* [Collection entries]
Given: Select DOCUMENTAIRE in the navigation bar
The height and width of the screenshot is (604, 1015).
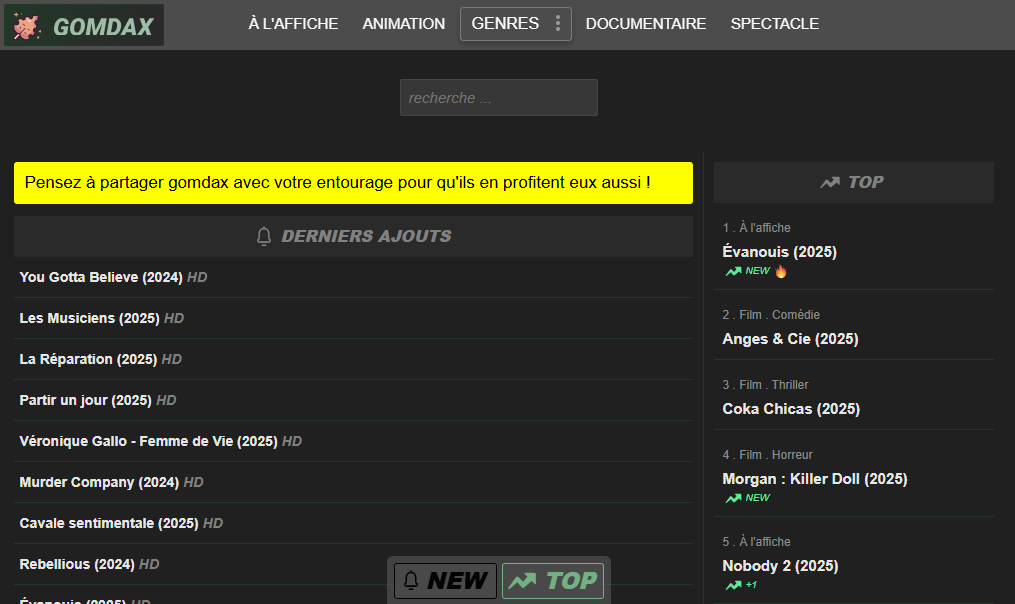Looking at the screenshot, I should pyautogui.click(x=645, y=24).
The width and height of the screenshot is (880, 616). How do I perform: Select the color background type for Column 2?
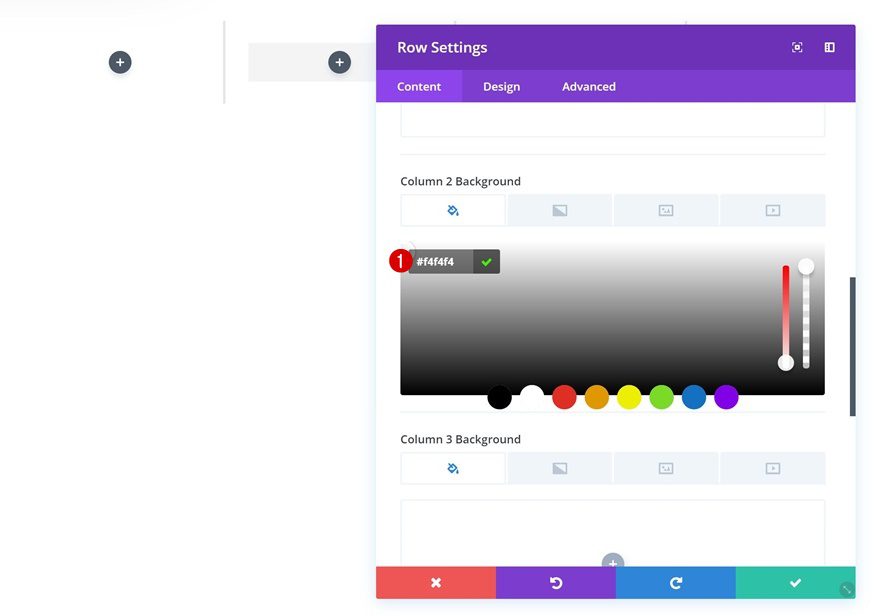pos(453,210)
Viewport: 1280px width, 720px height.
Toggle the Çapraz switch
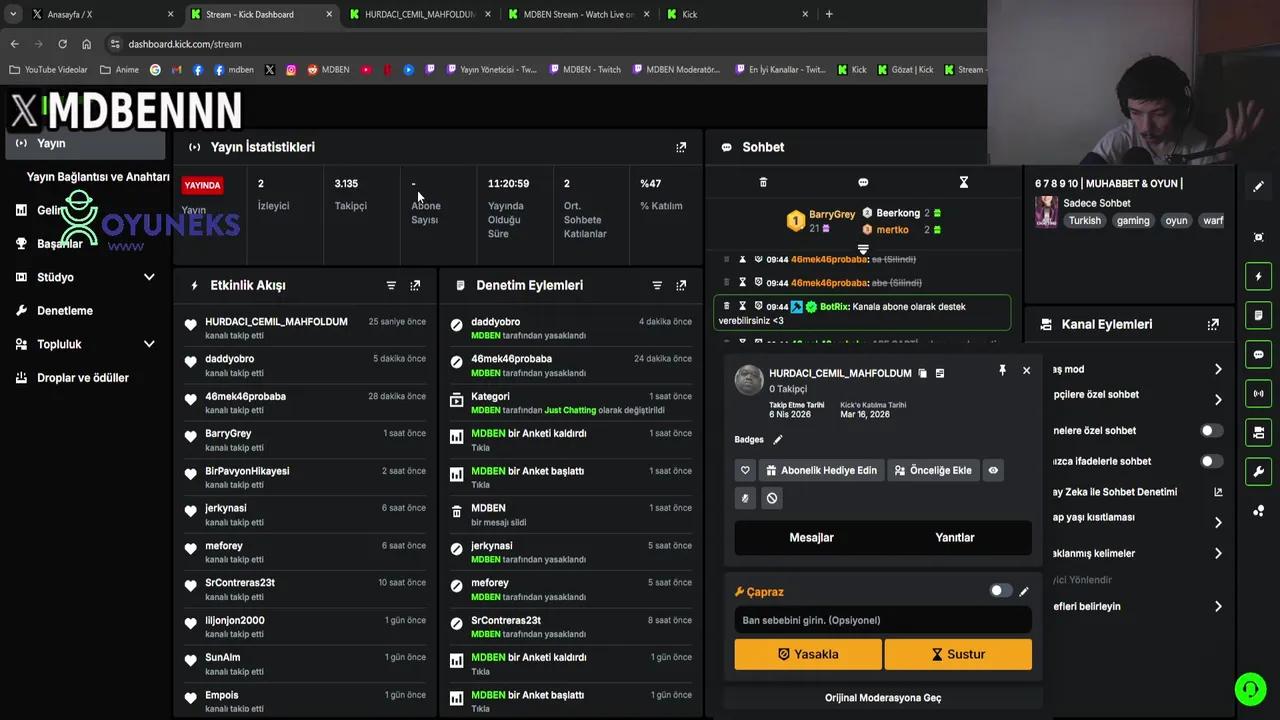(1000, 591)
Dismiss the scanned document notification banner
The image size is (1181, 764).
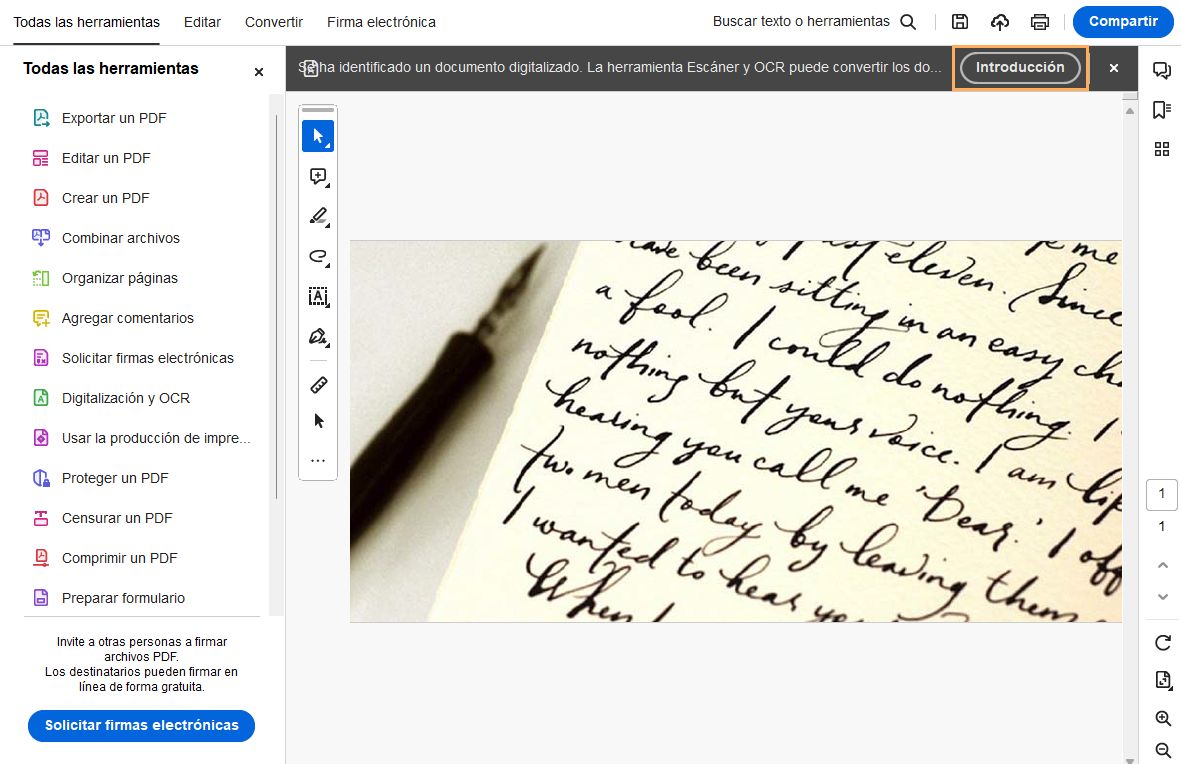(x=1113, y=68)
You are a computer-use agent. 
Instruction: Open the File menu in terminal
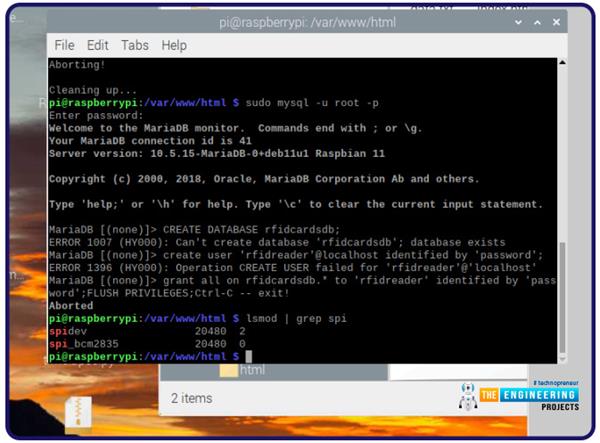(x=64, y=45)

* [Task directions]
Now write out the data word for word, skipping every picture in it.

* [Task result]
Given: Select DOCUMENTAIRE in the navigation bar
The height and width of the screenshot is (604, 1015).
Looking at the screenshot, I should pyautogui.click(x=645, y=24).
The width and height of the screenshot is (880, 616). How do I perform: Select the color background type for Column 2?
pos(453,210)
Viewport: 1280px width, 720px height.
Toggle the Çapraz switch
(1000, 591)
Dismiss the scanned document notification banner
The image size is (1181, 764).
(x=1113, y=68)
You are a computer-use agent. 
Instruction: Open the File menu in terminal
(x=64, y=45)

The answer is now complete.